_Page excerpt:_
>>>>

The problem with the irresponsible gun culture evolving in the younger generation is most evident in the realm of professional sports, where there has been no shortage of gun violence, gun play or simply illegal possession (and discharge). 

When I look at the gun trend, I think back to Rae Carruthers from Charlotte, NC, who was a promising young wide receiver.  He threw away his future by shooting his girlfriend who was six months pregnant at the time.  She died a week later, even though doctors were able to save her baby.  This provides an example of criminal behavior involving guns and athletes that takes the issue to the severest example.

Another football player, Ray Lewis, was involved in a fatal stabbing at a nightclub in Atlanta.  Although this was a knife fight it still demonstrates the point regarding the prevalence of guns.  As Lewis and others were fleeing in a Black Lincoln Navigator Limo, several gunshots were fired.  Witnesses failed to identify Lewis, who may very well have gotten away with murder.  This incident left two men dead.

More recently, NFL wide reciever Plaxico Burress entered a night club in New York City illegally carrying a concealed weapon.  The weapon discharged while he was in the nightclub.  Luckily, Burress was the only victim of his negligence...shooting himself in the thigh accidentally.  However, it could have ended tragically had an innocent bystander been struck by the discharged round.

<<<<

_Record set:_
>>>>

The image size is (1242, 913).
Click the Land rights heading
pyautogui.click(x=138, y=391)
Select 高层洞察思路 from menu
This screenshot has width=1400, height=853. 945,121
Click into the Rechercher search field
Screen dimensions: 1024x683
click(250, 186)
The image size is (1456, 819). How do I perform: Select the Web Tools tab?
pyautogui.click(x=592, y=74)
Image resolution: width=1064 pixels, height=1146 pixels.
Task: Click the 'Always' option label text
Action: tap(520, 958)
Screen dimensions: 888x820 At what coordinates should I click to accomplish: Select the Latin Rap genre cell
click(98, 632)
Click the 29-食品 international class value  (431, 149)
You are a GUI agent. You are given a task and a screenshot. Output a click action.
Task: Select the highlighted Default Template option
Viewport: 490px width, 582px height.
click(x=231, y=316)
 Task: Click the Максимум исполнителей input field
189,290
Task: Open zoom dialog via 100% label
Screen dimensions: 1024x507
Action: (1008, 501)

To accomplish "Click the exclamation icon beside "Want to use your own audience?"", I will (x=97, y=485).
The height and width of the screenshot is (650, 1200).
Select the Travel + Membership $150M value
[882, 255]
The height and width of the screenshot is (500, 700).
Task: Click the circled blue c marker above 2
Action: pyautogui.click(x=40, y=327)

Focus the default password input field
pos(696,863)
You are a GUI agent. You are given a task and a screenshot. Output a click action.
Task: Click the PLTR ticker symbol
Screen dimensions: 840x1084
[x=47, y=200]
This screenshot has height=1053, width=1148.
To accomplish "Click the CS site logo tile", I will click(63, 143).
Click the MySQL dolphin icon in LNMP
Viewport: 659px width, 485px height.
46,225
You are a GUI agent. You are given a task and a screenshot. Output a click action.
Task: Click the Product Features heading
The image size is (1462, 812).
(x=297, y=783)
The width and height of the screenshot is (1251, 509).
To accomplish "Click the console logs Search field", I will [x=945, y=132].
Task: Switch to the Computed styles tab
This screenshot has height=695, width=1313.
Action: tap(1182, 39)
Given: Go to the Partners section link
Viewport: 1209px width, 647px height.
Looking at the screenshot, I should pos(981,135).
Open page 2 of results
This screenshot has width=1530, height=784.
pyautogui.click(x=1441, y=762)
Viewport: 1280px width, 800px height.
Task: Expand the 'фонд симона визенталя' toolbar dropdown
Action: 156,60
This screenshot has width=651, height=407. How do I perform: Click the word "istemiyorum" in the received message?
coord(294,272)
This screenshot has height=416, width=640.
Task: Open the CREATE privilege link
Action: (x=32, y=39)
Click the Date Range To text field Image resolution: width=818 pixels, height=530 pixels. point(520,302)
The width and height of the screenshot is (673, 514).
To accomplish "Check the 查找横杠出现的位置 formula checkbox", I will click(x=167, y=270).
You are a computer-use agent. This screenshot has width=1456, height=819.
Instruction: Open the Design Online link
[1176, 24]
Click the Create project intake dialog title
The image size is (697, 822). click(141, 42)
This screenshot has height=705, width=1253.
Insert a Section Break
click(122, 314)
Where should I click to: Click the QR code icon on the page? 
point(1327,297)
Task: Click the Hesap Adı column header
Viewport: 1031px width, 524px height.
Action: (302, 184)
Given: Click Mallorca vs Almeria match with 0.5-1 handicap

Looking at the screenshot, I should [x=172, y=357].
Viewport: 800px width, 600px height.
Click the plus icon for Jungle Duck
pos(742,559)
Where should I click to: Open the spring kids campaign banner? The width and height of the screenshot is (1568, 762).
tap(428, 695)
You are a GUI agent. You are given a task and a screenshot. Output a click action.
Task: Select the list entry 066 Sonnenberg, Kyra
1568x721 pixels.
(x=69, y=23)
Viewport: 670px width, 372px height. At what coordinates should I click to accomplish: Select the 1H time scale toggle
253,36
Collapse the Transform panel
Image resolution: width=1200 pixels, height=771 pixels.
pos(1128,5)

<<<<

_Your tasks:_
1. Do these statements agree with the excerpt on gun culture in professional sports? For each, answer yes or no and quote the words of the excerpt that decide it.
(a) Rae Carruthers's girlfriend died a week after she was shot.
(b) The fatal stabbing involving Ray Lewis happened at a nightclub in New York City.
(c) No one but Plaxico Burress was hurt when his weapon discharged.
2. Which athletes are named in the excerpt on gun culture in professional sports?
3. Carry on the excerpt on gun culture in professional sports from its last sentence.

_Answers provided:_
1.
(a) Yes: "She died a week later"
(b) No: "a fatal stabbing at a nightclub in Atlanta"
(c) Yes: "Burress was the only victim of his negligence"

2. Rae Carruthers, Ray Lewis, Plaxico Burress

3.
Now we have Gilbert Arenas, who would have us believe that he brought four guns to the Verizon Center in order to get them out of his house after his daughter was born.  First of all, I have never known an infant that could discharge a weapon (especially one that is properly stored).  Secondly, they make a device known as a safe...I know the NBA probably doesn't pay very well...but you can get an inexpensive one for under one hundred dollars.  Third, carrying firearms in Washington DC is illegal anyway.  Fourth, it is against NBA rules to have firearms in their facilities.  Arenas is either incredibly stupid or he fails to recognize that actions have consequences.  I feel he should be prosecuted as well as suspended.  People like him give gun owners a bad name.

To further exacerbate the issue, Arenas chose to make light of the issue on Twitter.  How are we supposed to take him seriously...even if he does try to hide behind a baby...if he isn't going to take the issue to heart.  Making light of the issue sends the wrong message.  I don't think it would be out of line for the NBA to suspend him for the rest of the year to send a message on this issue.  It is not like Arenas hasn't made gun shooting motions at team mates and might have had the guns because of gambling debt arguments...no...that's not possible.  It is about the safety of his daughter (wink, wink).  I think he also is selling the 14th street bridge if there are any takers.

Just a few other notable irresponsible but famous gun owners:  Bill RB Marshawn Lynch, Cleveland Cavalier Delonte West, Chicago Bears Tank Johnson...and to make matters worse, it looks like four Tennessee basketball players are going to be charged with gun charges stemming from a recent traffic stop for speeding.  It also looks like they were smoking weed and have a good time.  Guns serve a valid purpose.  Guns and alcohol, guns and weed, and obviously guns and athletes seem to be a bad combinatrion.  It's time to send a message.  If you can't handle your weapons properly, you will face sanctions.  Dump Arenas for the season and let's start to send the right message.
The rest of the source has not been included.